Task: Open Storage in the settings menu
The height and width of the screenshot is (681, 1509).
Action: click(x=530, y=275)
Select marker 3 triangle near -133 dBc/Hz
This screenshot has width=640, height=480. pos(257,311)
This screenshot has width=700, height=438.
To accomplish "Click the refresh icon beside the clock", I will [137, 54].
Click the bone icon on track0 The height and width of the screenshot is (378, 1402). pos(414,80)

┄┄┄┄┄┄

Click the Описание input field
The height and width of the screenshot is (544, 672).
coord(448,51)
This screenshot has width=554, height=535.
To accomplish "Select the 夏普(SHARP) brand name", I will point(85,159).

┄┄┄┄┄┄

## Task
Using the entries above, output exactly the lines between the line holding "The height and width of the screenshot is (681, 1509)." and the line holding "Click the bone", end lines included, and nothing more.

## Response to the exercise
The height and width of the screenshot is (681, 1509).
Action: click(x=530, y=275)
Select marker 3 triangle near -133 dBc/Hz
This screenshot has width=640, height=480. pos(257,311)
This screenshot has width=700, height=438.
To accomplish "Click the refresh icon beside the clock", I will [137, 54].
Click the bone icon on track0 The height and width of the screenshot is (378, 1402). pos(414,80)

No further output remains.